» **EXERCISE DIRECTIONS**: Reproduce the records word for word, starting at the line that contains "Identify the location" and ending at the end of the records, with both ends included. Leave the pictures out.

» **SUPPLIED MATERIAL**:
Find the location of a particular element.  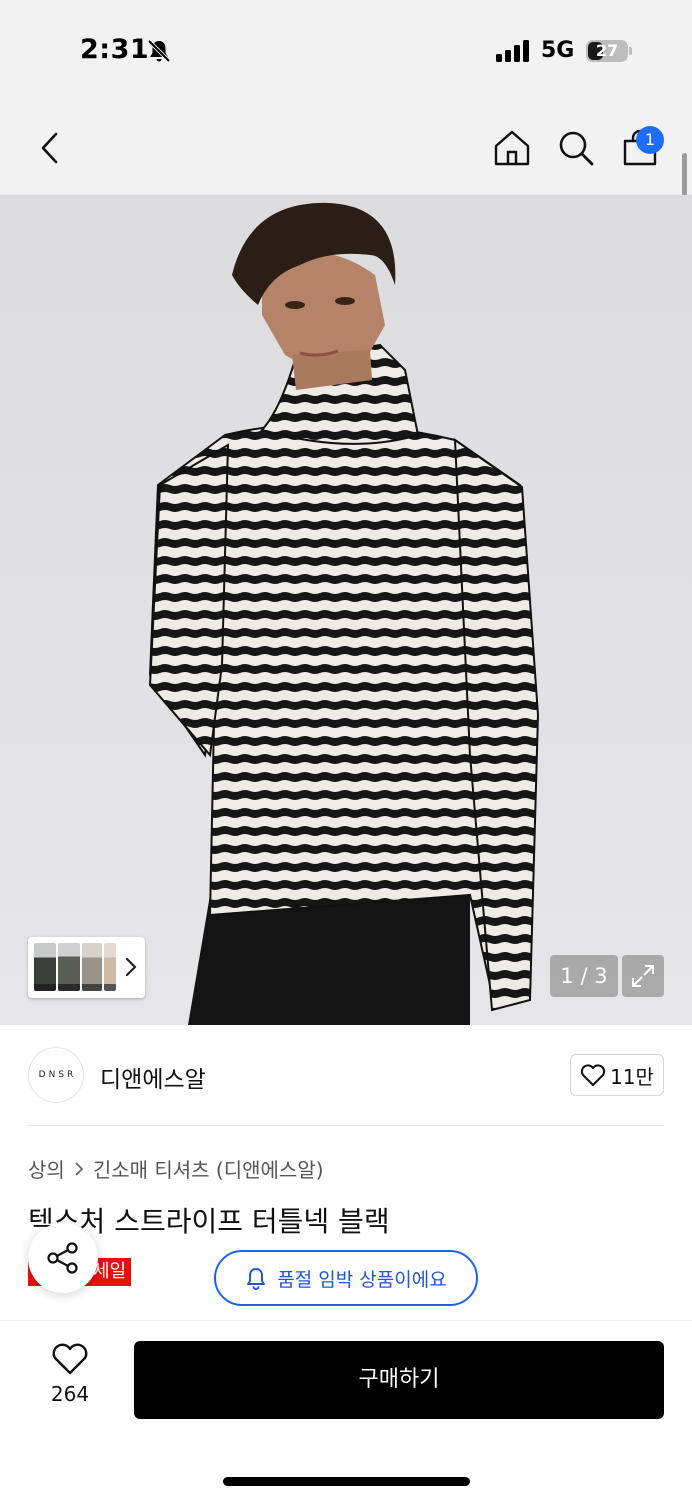

divider is located at coordinates (346, 1126).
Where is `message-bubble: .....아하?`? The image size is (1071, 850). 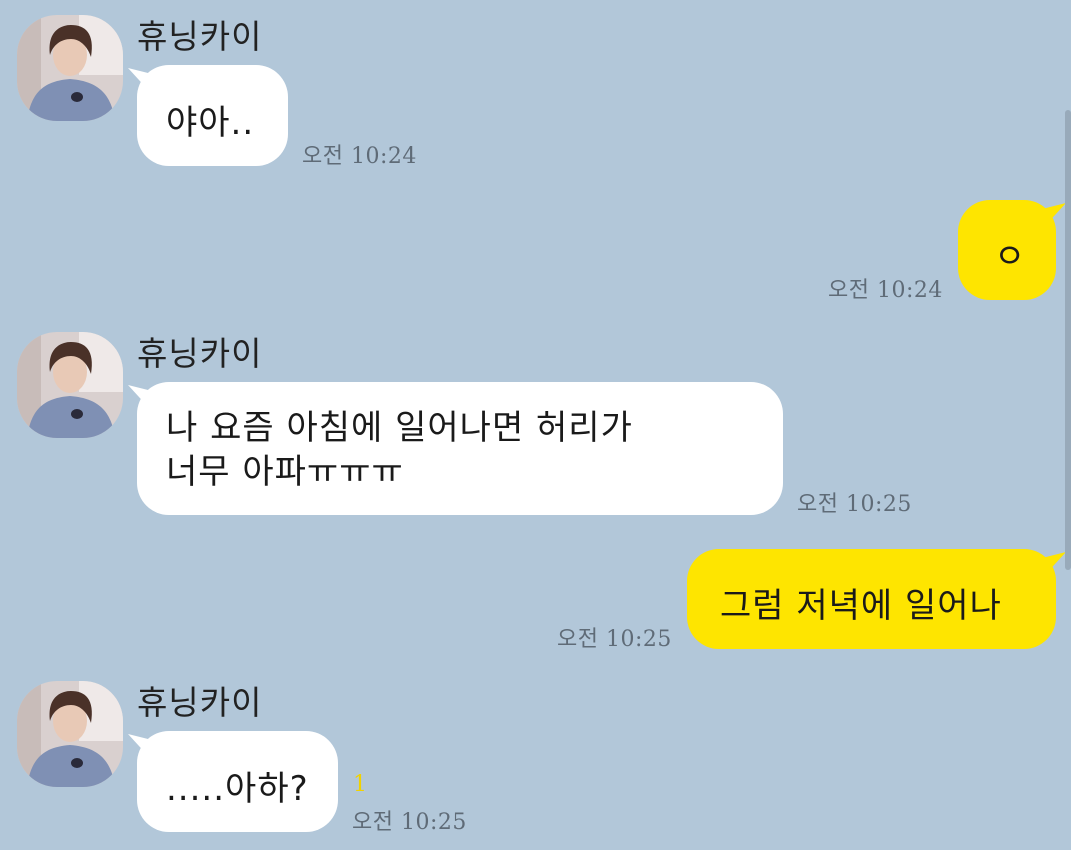 message-bubble: .....아하? is located at coordinates (238, 782).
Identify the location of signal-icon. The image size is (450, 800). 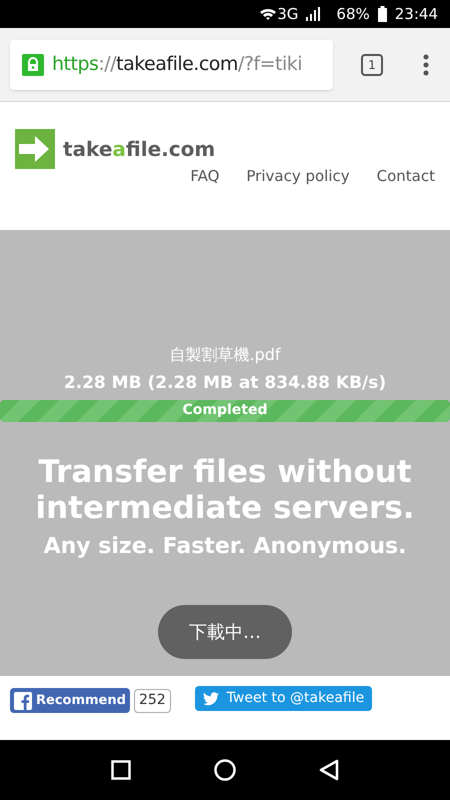
(313, 14).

» **RESPONSE BOX**:
Identify the location of signal-icon. The image size is (450, 800). 
(313, 14).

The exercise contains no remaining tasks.